BEGIN Exercise text
I think it’s also worth remembering that we can be “reconciled” to a situation. Meaning we are content with it. It might not be perfect, but it is liveable with.

Here Joseph forgives. (Reconciliation will have to wait until chapter 50.) Joseph’s forgiveness comes about because he believes the brothers’ actions were part of God’s plans.

And now, do not be distressed and do not be angry with yourselves for selling me here, because it was to save lives that God sent me ahead of you. ……  But God sent me ahead of you to preserve for you a remnant on earth and to save your lives by a great deliverance.[a] ‘So then, it was not you who sent me here, but God. He made me father to Pharaoh, lord of his entire household and ruler of all Egypt. Genesis 45: 5 – 8

Joseph is exhibiting Gospel forgiveness, the Good News forgiveness we think of with Jesus. God, acting through Joseph, has ensured life rather than death. Life in the sense of the family not going hungry as opposed to death via the famine. Life in Joseph not taking revenge and putting his brothers to death. But also new life that follows forgiveness. God has used the actions of the brothers, no matter how reprehensible that action was, as a way of sustaining the life of this family.
END Exercise text
BEGIN Data section
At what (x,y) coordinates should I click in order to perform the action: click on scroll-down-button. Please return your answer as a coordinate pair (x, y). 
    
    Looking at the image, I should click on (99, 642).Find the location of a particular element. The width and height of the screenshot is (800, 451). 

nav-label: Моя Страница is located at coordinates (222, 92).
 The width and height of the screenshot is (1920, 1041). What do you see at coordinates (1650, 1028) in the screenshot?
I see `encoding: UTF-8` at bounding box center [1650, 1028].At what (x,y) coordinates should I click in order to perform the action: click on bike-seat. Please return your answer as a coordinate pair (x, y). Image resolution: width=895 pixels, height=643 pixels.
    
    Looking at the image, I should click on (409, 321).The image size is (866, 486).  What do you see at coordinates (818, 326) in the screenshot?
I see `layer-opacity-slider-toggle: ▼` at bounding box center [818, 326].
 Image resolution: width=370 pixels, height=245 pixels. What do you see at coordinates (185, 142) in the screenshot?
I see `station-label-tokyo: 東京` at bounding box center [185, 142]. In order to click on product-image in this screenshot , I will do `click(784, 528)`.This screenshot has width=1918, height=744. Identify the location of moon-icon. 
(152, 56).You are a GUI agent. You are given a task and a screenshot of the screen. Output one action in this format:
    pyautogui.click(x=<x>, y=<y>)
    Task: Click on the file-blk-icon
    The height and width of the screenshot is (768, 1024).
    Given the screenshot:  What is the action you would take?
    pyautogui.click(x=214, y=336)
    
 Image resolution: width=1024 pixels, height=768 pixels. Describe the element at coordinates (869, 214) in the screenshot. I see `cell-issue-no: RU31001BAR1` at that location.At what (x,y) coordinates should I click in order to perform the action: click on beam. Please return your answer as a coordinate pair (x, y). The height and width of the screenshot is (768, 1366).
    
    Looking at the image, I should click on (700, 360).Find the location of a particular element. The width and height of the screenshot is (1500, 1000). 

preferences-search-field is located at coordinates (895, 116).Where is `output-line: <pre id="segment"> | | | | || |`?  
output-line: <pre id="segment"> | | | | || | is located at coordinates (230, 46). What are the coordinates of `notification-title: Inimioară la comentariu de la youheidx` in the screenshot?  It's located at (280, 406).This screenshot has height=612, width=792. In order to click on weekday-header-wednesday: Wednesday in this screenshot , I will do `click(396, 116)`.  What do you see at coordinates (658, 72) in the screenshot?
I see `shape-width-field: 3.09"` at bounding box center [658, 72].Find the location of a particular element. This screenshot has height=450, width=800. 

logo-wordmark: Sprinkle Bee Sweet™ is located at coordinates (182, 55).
END Data section
• _Apply what you read_:
A) In the text on Joseph's forgiveness, rewrite the paragraph beginning "Joseph is exhibiting Gospel forgiveness" as a short bulleted list that keeps its main facts.
B) Translate this sentence from the text on Joseph's forgiveness into Spanish: "Joseph’s forgiveness comes about because he believes the brothers’ actions were part of God’s plans."
C) Extend the text on Joseph's forgiveness, picking up after its last sentence.

• _Exercise answers_:
A)
- Joseph shows Gospel forgiveness, the Good News forgiveness associated with Jesus.
- Acting through Joseph, God has ensured life rather than death:
  - the family does not go hungry in the famine;
  - Joseph does not take revenge by putting his brothers to death;
  - new life follows forgiveness.
- God used the brothers' actions, however reprehensible, to sustain the family's life.

B) El perdón de José surge porque él cree que las acciones de los hermanos formaban parte de los planes de Dios.

C)
You may know the name Corrie ten Boom. She was a remarkable woman. The ten Booms hid Jewish people in their home in the Netherlands during the Second World War. The ten Booms were betrayed and sent to a concentration camp. Only Corrie survived and after the war she developed a ministry preaching about forgiveness and reconciliation.

In her book The Hiding Place, in which she tells her story, there is a remarkable scene. It is 1947 and Corrie has been speaking at a church in Munich about forgiveness. After the talk she was approached by a man who she recognised as having been a camp guard at Ravensbruck concentration camp. (During her talk Corrie said she’d been in the camp.) The man didn’t recognise her. He explained how he’d been a guard and asked for her forgiveness.

Corrie says that when the man offered his hand she froze. Until by saying a silent prayer asking for strength to forgive.

And so woodenly, mechanically, I thrust my hand into the one stretched out to me. And as I did, an incredible thing took place. The current started in my shoulder, raced down my arm, sprang into our joined hands. And then this healing warmth seemed to flood my whole being, bringing tears to my eyes.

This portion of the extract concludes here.